Of course there is always a concern about CDOT getting enough money to fund the beltway, but it’s in tension with some very real transportation needs including transit projects. I’ll write more on the beltway fight soon, but suffice it to point out for now how interesting it is that CDOT is picking real fights with Aurora, Douglas County, and communities on the I-70 corridor over what seem to me to be essentially the same issue: CDOT deciding it wants to build something and insisting on making it happen regardless of how it affects the local community, or what the local community’s transportation needs actually are.

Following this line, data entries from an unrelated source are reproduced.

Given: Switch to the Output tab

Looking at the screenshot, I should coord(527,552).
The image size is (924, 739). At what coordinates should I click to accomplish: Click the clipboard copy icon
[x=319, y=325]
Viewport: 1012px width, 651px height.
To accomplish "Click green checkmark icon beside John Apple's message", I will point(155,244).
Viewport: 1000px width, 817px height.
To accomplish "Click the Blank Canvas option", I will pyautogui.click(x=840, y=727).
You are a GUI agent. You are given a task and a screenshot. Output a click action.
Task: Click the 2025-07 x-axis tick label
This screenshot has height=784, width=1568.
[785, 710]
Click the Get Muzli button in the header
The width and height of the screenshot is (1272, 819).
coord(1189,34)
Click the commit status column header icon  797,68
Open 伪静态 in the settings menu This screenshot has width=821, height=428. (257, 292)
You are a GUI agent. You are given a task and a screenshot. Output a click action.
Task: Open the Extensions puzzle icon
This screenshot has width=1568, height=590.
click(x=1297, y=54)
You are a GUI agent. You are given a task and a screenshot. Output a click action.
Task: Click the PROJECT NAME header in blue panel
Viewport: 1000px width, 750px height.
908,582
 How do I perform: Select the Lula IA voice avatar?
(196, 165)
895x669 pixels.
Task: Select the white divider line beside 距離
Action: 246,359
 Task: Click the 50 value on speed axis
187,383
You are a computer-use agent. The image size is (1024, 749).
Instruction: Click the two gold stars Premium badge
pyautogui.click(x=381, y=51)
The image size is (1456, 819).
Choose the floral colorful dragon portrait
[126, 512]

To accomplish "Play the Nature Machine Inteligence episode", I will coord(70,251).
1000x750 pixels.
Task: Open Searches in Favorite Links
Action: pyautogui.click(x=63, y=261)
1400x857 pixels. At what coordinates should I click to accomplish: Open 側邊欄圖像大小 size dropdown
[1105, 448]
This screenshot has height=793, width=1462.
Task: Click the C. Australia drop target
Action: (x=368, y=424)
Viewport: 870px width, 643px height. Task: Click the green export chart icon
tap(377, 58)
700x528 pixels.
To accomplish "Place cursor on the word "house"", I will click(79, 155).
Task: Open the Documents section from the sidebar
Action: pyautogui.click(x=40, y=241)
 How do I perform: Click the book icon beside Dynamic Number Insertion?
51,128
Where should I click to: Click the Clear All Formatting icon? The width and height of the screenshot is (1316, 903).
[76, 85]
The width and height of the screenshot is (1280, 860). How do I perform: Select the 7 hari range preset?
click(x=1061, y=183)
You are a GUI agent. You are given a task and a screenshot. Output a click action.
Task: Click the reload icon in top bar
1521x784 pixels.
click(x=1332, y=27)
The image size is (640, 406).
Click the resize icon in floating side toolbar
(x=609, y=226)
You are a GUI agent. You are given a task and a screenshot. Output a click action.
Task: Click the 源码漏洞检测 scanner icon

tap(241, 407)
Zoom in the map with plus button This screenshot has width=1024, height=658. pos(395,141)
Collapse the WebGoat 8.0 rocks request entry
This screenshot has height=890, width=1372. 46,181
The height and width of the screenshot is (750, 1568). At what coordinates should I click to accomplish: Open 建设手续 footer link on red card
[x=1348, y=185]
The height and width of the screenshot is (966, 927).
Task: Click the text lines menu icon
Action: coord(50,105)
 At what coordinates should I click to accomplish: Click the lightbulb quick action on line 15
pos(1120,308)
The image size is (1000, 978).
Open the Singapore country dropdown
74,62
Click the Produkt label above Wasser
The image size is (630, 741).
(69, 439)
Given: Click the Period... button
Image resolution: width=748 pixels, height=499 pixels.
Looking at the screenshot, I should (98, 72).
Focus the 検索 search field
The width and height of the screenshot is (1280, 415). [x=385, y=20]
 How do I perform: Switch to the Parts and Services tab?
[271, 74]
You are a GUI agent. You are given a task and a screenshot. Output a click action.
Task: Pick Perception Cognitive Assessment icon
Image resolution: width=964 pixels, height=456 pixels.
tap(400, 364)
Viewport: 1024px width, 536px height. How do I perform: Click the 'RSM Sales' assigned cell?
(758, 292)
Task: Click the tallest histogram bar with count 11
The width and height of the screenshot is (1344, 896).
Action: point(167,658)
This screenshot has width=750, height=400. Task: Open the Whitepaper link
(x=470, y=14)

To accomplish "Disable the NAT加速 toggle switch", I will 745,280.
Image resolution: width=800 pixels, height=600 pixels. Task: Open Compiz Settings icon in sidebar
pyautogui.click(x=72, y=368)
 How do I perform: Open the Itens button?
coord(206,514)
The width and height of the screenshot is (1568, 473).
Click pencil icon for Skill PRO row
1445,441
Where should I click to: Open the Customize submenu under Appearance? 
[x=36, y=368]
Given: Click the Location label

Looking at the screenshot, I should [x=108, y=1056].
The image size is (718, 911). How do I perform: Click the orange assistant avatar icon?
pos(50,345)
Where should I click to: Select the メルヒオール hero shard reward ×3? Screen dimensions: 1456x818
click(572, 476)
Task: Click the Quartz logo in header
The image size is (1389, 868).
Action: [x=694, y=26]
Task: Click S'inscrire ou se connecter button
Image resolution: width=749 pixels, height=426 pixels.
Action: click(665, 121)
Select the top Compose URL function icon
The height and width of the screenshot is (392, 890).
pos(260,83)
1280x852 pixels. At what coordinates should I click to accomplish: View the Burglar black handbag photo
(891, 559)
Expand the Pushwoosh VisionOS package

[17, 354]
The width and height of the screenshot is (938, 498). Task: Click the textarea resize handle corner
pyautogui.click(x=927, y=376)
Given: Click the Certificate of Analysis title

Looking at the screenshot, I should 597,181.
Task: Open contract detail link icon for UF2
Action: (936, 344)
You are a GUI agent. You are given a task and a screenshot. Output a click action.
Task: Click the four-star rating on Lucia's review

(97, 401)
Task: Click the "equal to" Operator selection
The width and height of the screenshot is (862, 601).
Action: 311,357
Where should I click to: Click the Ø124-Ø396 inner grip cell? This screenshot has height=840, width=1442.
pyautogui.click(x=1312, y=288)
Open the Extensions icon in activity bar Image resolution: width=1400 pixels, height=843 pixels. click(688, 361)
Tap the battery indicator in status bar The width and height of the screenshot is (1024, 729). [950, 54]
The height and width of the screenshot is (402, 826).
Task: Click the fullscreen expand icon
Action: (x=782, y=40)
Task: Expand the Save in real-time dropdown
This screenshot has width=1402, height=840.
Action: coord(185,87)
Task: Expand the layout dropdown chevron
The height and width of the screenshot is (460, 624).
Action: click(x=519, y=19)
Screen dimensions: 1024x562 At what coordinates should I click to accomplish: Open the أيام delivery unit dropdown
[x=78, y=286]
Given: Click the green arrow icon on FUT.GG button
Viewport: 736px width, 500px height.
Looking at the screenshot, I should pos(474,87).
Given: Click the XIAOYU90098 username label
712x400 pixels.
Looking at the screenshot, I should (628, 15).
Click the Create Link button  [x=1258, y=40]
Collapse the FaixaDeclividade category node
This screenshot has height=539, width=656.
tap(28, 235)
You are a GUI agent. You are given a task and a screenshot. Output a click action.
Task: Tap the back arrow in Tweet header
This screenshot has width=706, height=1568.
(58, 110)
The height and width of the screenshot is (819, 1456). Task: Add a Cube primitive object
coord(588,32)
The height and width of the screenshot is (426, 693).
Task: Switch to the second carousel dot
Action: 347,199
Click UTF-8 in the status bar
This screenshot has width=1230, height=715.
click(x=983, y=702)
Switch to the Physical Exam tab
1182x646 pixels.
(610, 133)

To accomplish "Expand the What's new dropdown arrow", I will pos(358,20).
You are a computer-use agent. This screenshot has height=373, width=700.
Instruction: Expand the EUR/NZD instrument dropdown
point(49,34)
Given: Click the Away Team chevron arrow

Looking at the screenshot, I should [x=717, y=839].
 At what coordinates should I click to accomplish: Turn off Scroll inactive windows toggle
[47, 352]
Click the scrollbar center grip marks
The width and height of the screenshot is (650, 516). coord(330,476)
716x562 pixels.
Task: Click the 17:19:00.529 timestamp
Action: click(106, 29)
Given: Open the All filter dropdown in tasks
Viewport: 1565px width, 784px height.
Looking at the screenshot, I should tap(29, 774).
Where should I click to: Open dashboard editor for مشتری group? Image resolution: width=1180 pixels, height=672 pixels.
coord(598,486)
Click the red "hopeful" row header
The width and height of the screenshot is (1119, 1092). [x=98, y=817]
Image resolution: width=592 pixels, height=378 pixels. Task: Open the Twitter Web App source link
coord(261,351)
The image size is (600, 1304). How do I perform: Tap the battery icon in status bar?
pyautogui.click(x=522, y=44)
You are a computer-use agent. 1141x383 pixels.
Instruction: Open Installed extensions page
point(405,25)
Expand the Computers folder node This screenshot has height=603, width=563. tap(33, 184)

DRCOG, if you don’t know, is made up of representatives from 52 local governments across the Denver Metro region. Although its highest profile role is regional transportation planning – most federal transportation dollars to the Denver region have to run through the DRCOG planning process – it also runs strong programs on regional growth planning (the Metro Vision 2030 plan), water and air quality, services for older residents of the region, and public safety programs. I represent Golden on the DRCOG board of directors and serve on the policy committee (known as the Metro Vision Issues Committee).